> **WORK INSTRUCTION**
Pictures do not belong in the copy. Write out exactly the lines from the one containing "Screen dimensions: 746x559" through the end of the data.

(Collection entries)
· · · · ·

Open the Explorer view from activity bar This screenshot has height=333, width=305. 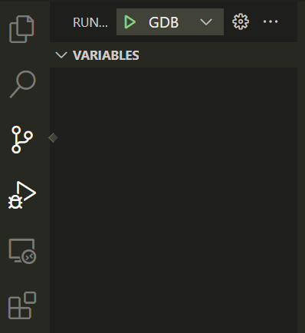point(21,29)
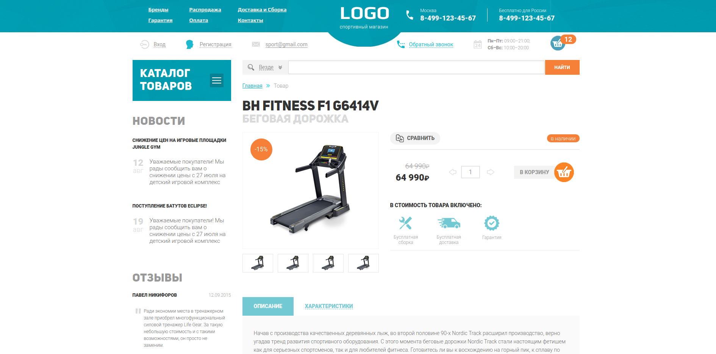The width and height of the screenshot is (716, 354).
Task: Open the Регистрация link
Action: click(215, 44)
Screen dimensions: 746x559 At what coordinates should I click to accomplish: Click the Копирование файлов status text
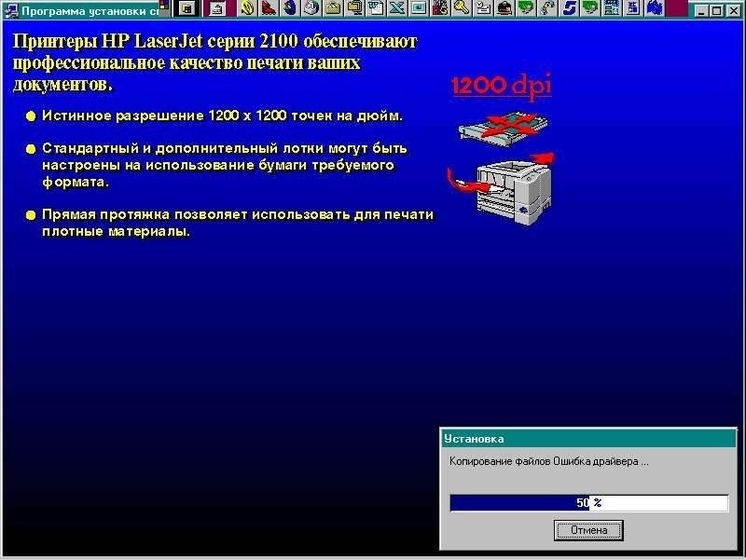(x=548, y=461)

· · · · ·

> **REPLY**
Screen dimensions: 746x559 At what coordinates should I click to accomplish: Click the Копирование файлов status text
(x=548, y=461)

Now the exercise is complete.